Now think about our four treatment plans. As long as we don’t ever get any more information about which limb the patient has broken, putting a cast on the right arm is the most likely to work of the four. 35% of the time, we will have fluked the correct limb. This is why, in comparative clinical trials, CRA outperformed both CRL and CLL by 10% (35% vs. 25% in both cases), and CLL outperformed CLA (25% vs 15%). Of course, assuming no UBL patients have also broken their neck, each of the treatments will do better than CN precisely because a minority of the patients will be lucky enough to get the correct limb put into a cast.
The researchers also happened to try out putting both arms and both legs in casts. That was CRA+CLA and CRL+CLL. Now, this raised the probability of getting the correct limb to 50% in each case. But the side effects were much worse. Having both arms in casts is much more debilitating than just one. It puts much bigger limits on your enjoyment of your life, and leaves you dependent on a carer for basic needs like food and dressing. Here the judgment was that the side effects of having both arms in casts are worse than having both legs in casts. Both legs in casts makes it very hard to get about without a wheelchair. It could be very difficult if a wheelchair wasn’t provided, or for people who don’t live in wheelchair accessible locations. But at least it allows for feeding oneself and would leave many people still able to work. You might disagree with that judgement, but nothing here depends on it. We could, of course, have invented a treatment that was 100% effective—CRA+CRL+CLA+CLL. Putting every limb in a cast covers all the bases, but at such a cost to quality of life. The 35% increase compared to the placebo that CRA managed looked so good that putting casts on all limbs might never have been considered.

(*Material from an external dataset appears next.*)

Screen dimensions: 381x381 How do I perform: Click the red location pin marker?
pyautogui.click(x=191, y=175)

But we all know there’s a better way. Find out which limb is broken. Put a cast on that limb. Assuming that we can successfully identify the broken limb in every case, we should be able to gain 100% effectiveness with a toolkit of all four treatments—targeted appropriately to the patients who need them. We also minimize the side-effects. The only limbs that get put out of commission are the broken ones.

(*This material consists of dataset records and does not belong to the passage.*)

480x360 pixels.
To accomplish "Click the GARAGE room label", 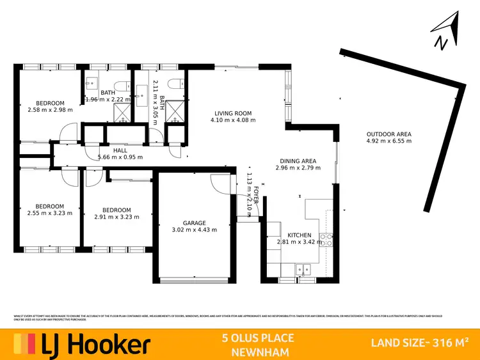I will (x=195, y=223).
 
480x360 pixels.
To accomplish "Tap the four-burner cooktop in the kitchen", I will (x=327, y=240).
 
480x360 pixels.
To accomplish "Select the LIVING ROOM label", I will (x=234, y=113).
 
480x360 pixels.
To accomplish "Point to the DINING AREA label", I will (x=298, y=161).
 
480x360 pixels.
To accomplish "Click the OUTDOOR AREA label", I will (x=388, y=134).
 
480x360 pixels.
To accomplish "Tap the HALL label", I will (x=120, y=150).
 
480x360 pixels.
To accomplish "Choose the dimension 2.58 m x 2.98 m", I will (x=50, y=110).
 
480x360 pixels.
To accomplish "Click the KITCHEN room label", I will (x=299, y=235).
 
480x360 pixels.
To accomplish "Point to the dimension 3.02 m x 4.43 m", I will (x=195, y=230).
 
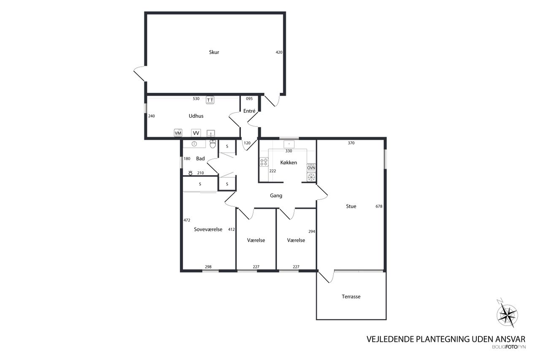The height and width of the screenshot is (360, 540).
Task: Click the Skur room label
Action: point(214,52)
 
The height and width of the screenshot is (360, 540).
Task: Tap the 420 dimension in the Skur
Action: point(279,52)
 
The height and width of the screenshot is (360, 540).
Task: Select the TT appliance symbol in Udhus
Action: point(210,100)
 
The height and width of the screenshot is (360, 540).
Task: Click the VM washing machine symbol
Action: point(178,133)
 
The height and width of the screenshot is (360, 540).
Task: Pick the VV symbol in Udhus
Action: point(196,133)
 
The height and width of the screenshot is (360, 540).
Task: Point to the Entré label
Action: point(249,111)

We understand what limbs are and how to identify when they’re broken. This is a much easier game of treatment selection than the ones that we meet in the wild. The crucial point, though, is that relying on RCT evidence leaves us with the kind of information you had before the definition of UBL was filled in. You had no way of knowing that the 35% of patients who benefitted from CRA and the 25% who benefited from CRL were entirely different patients. When judging the quality of your whole evidence base, if you find yourself in a situation like the pre-reveal UBL situation, it seems the only reasonable judgment is that your evidence base to make a decision is weak and patchy. Those gaps can’t be filled by RCT evidence. It follows that an evidence base can’t realistically be high quality and detailed without observational and mechanistic evidence, and can’t be high quality with RCTs or even systematic reviews and meta-analyses of RCTs, alone.
 Collins and Pinch, Dr. Golem: How to Think about Medicine.